Monday, March 19, 2012

If you need to do searches in the FreeEed results...

Then now, with Hive, you can.

Imagine you processed some good amount of eDiscovery data with FreeEed™. Up until now, FreeEed did not give it you capability to search in the load file. You had to either load it in Concordance, or into another tool, open it in Excel (up a certain point), or bring it into a database. And yet, with large data size, all these approaches would eventually either be very slow, or have a limit on the size of the data, like Excel does. Now FreeEed™ gives you the capability to search the results. Here is how.

You select the menu item "Load with Hive." Hive is an open source tool, part of the Hadoop family, which allows you to query the results with a language similar to SQL. Actually, HiveQL, much more powerful than SQL.

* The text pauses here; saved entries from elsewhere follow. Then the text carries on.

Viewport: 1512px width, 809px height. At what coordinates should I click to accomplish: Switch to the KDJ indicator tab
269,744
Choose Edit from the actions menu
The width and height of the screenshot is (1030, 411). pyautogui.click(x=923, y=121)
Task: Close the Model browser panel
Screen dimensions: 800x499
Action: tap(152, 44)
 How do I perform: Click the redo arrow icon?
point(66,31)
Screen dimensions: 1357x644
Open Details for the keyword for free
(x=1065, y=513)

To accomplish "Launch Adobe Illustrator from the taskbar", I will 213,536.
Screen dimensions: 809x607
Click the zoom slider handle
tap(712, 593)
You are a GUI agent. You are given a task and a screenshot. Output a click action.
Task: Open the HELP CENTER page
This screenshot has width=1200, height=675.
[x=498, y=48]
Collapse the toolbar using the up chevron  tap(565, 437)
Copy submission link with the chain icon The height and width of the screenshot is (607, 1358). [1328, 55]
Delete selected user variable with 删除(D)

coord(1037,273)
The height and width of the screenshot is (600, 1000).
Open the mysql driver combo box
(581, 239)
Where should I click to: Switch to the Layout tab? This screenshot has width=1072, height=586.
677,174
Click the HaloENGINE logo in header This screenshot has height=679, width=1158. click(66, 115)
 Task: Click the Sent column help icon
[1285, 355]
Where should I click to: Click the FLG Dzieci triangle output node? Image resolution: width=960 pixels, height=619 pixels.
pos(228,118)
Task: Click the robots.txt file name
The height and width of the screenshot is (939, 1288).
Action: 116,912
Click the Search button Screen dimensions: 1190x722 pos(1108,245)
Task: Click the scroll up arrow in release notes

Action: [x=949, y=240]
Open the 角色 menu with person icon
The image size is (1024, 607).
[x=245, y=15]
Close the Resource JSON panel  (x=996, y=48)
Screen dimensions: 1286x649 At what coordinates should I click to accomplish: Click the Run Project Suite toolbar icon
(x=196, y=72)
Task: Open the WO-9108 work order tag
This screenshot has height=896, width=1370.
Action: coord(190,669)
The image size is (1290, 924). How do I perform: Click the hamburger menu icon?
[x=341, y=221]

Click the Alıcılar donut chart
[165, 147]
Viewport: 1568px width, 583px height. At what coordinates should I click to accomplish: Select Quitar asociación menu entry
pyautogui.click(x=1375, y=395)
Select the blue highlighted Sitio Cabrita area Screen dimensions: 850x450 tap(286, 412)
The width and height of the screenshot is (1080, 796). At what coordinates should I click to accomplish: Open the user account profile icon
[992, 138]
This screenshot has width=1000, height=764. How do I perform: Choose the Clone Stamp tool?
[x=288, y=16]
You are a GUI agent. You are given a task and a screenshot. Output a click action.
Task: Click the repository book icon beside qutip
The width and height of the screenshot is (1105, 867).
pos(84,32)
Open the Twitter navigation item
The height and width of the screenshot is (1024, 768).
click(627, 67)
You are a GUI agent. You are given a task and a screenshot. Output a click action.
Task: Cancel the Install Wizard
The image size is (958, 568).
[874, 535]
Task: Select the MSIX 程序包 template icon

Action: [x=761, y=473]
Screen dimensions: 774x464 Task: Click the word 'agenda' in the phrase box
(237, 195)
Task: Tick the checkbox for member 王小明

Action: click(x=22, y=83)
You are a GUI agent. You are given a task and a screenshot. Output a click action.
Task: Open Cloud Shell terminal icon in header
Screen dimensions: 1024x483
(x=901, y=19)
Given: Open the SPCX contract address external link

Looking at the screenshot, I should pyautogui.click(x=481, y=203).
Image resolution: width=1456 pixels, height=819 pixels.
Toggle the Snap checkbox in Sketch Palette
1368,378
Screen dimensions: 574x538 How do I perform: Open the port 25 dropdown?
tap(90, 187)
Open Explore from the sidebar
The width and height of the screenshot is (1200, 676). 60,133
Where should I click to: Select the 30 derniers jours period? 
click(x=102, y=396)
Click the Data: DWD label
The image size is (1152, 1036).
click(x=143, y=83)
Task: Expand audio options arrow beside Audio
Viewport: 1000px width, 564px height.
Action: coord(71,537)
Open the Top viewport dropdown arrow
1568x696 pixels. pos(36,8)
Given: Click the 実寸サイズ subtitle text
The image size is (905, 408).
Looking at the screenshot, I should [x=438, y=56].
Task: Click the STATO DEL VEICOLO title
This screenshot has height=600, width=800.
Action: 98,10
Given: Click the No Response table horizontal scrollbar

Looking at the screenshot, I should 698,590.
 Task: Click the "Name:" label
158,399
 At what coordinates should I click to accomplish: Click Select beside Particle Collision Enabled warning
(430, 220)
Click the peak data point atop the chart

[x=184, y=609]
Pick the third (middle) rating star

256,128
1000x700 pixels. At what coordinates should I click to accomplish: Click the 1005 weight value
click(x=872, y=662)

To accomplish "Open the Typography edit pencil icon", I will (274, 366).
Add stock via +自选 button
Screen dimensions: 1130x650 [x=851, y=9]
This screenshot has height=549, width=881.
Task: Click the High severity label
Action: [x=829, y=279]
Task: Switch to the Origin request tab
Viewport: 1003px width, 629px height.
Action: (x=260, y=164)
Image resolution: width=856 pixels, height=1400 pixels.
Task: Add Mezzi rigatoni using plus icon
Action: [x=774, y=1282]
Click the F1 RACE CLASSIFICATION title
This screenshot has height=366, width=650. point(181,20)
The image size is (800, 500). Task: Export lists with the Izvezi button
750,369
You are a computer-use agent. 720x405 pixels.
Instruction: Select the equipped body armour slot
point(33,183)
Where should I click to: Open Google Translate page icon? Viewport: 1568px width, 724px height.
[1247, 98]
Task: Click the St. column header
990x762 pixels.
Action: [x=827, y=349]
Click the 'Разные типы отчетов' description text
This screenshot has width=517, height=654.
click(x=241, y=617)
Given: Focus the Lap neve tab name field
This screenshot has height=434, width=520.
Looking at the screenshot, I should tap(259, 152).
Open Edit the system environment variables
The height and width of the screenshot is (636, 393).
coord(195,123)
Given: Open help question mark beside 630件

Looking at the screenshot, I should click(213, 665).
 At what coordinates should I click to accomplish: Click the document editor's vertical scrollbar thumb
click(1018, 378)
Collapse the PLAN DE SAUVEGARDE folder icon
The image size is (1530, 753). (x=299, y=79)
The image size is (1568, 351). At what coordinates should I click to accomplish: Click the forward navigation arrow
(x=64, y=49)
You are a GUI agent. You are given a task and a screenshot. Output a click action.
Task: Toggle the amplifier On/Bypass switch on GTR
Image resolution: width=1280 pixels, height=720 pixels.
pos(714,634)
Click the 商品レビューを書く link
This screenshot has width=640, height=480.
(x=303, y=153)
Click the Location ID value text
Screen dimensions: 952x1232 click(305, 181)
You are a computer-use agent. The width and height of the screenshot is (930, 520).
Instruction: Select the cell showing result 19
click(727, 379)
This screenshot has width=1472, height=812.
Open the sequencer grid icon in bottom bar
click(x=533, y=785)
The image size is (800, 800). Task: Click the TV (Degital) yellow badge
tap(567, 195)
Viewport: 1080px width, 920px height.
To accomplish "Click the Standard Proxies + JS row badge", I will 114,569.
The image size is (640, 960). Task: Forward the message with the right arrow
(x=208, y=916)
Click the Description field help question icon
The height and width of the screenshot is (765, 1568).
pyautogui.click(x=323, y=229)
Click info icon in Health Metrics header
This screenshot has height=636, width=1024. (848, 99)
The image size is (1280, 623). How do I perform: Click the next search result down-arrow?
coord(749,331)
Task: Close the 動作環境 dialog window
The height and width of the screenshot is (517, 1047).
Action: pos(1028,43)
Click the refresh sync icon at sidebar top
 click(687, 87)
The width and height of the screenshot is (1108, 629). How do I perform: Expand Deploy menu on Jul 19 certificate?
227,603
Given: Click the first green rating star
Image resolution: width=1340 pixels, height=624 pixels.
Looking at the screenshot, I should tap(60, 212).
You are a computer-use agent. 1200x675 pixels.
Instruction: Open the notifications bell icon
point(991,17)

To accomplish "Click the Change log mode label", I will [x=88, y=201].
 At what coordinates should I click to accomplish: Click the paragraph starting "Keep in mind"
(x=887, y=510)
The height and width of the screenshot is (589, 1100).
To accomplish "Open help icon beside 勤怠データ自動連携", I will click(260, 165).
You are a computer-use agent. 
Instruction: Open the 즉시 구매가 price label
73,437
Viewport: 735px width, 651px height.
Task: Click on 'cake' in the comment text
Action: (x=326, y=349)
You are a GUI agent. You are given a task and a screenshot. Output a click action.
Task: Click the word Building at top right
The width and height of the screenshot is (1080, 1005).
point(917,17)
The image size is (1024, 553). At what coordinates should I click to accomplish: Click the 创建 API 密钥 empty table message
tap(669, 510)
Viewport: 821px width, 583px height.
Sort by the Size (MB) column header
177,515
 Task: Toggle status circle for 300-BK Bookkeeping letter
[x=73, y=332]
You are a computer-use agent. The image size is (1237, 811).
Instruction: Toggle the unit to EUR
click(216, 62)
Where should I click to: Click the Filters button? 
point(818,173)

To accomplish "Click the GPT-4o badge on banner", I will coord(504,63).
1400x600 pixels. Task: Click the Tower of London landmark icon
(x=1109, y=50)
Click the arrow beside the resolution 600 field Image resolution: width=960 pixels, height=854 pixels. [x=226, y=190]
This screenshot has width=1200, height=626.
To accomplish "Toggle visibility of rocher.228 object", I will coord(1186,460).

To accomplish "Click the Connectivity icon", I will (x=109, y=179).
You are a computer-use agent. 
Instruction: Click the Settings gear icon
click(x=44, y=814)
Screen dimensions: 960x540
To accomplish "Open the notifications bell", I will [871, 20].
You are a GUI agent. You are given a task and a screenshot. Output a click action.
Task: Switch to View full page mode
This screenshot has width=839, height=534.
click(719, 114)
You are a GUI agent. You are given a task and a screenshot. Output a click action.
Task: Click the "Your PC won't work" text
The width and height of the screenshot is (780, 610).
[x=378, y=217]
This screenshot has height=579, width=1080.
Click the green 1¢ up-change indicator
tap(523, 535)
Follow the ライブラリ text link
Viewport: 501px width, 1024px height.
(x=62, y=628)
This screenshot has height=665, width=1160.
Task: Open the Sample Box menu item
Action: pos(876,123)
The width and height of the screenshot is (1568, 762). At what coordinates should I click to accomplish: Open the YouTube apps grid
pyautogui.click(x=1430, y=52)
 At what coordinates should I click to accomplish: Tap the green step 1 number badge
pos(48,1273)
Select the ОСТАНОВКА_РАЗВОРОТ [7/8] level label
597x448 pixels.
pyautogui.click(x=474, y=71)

Spoiler: in the background, FreeEed™ writes the Hive scripts and loads your load file into Hive, like this (you can see this going on in the History window):


12-03-19 23:41:14   Running command: hive -f /tmp/hive_load_table.sql
12-03-19 23:41:21   Hive history file=/tmp/mark/hive_job_log_mark_201203192341_371336996.txt
12-03-19 23:41:21   Copying data from file:/home/mark/projects/FreeEed/freeeed-output/0009/output/run-120319-233739/results/metadata.txt
12-03-19 23:41:21   Loading data to table default.load_file
12-03-19 23:41:21   OK
12-03-19 23:41:21   Time taken: 5.078 seconds
12-03-19 23:41:21   Running command: xterm -e hive


Now you can ask the data anything you want to know. For example, in response to your question, who is talking about energy at Enron, it will come back, after a few seconds, with the UPI (Unique Production Identifier) of the documents you are interested in. Why a few seconds? Because Hive uses the same MapReduce technology as FreeEed™ and runs on the same cluster. Therefore, it can handle any amount of data, but it has a small overhead to start the Hadoop job.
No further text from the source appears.